No existe, al menos en nuestro país, ninguna regulación al respecto, por ejemplo, que se pueda anonimizar la información de donde parte una llamada o un mensaje de texto. Las compañías de telefonía móvil pueden saber quién habla o escribe un mensaje, por cuánto tiempo habla, a dónde habla, etcétera, sin que nadie le ponga cortapisas a este espionaje velado.

Y los gobiernos seguro que no serán los primeros que quieran que pase eso. Lo que los gobiernos quieren son saber más de sus ciudadanos porque la información de los mismos representa control sobre esas personas en algún momento dado.

Un interesante ejemplo es cuando hay eventos masivos. Si usted lleva su celular al mismo, el gobierno podría tener control de quienes fueron a dicho evento. Si fue una protesta ya el gobierno en turno tiene que mandar policías con tanques que lanzan agua de color para marcar a los que protestan. Ahora cada uno de los protestantes le está dando a las autoridades todos los datos que ellos quieren saber, y ni siquiera se han enterado de ello.

Puede verse entonces las razones por las que este espionaje sea detenido a la brevedad. Va contra la libertad de los ciudadanos. Va contra nuestros derechos. La tecnología nos ha dado muchísimos elementos de comunicación y ellos han finalmente permeado en prácticamente la mayoría de las sociedades, pero con ello viene este paquete de espionaje que simplemente va más allá de las atribuciones de los gobiernos.
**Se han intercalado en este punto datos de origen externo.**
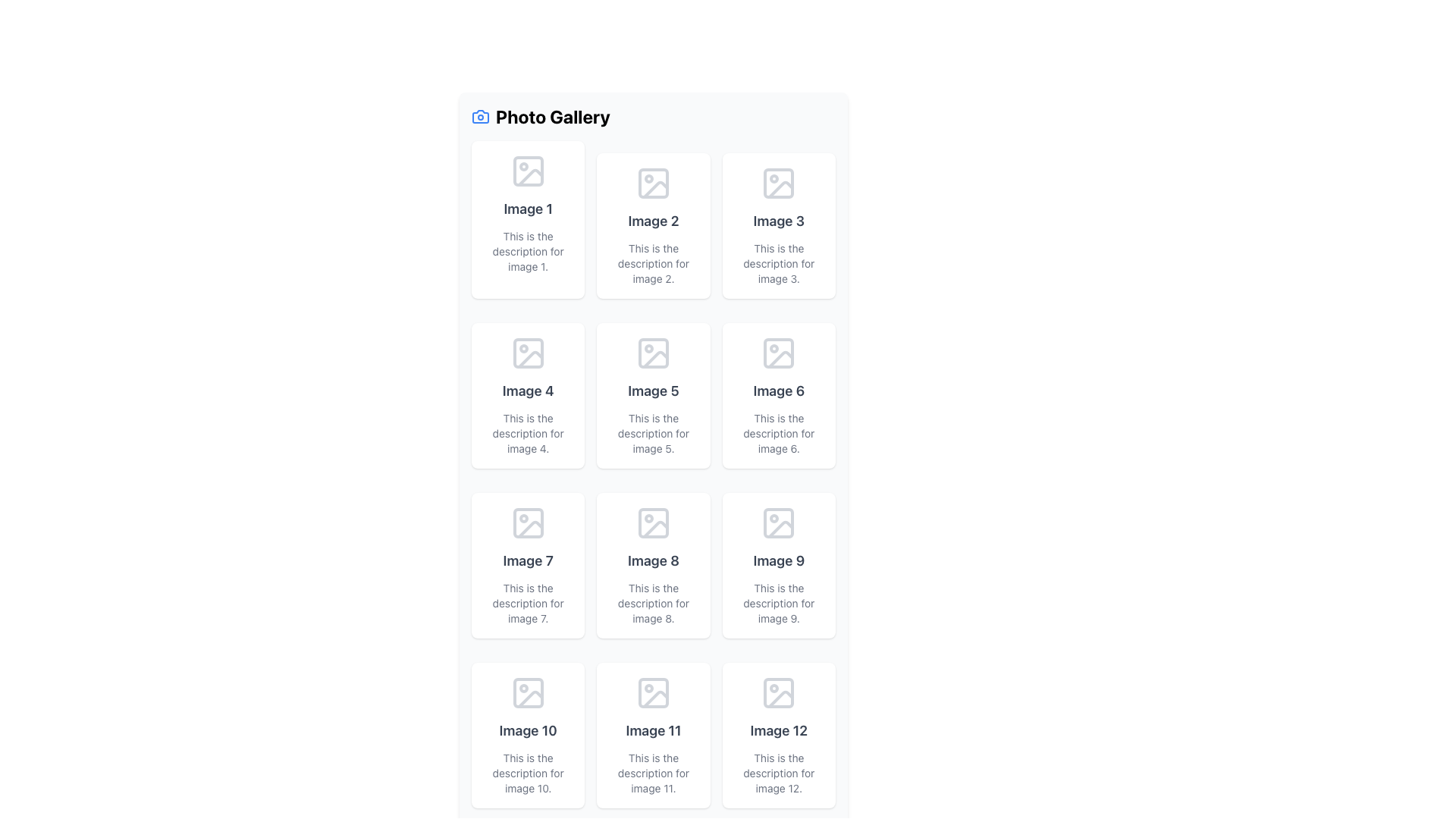 This screenshot has width=1456, height=819. Describe the element at coordinates (653, 730) in the screenshot. I see `the heading label that serves as the title of the eleventh image in the gallery, located in the fourth row, second column of the grid layout` at that location.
Así pues, cuando alguien le diga que espiaron a la UNAM o a cualquier otra institución, hay que reclamar. Porque nos puede parecer que con nosotros, que no somos nadie realmente peligroso para el gobierno, estamos fuera de estos asuntos. Y sí, no seremos peligrosos pero cuando alguien resulte un problema para el país, probablemente gobiernos dictatoriales, locales o el federal, podrá tomar las acciones para «eliminar» esa potencial amenaza. Esto no es un pues un asunto menor.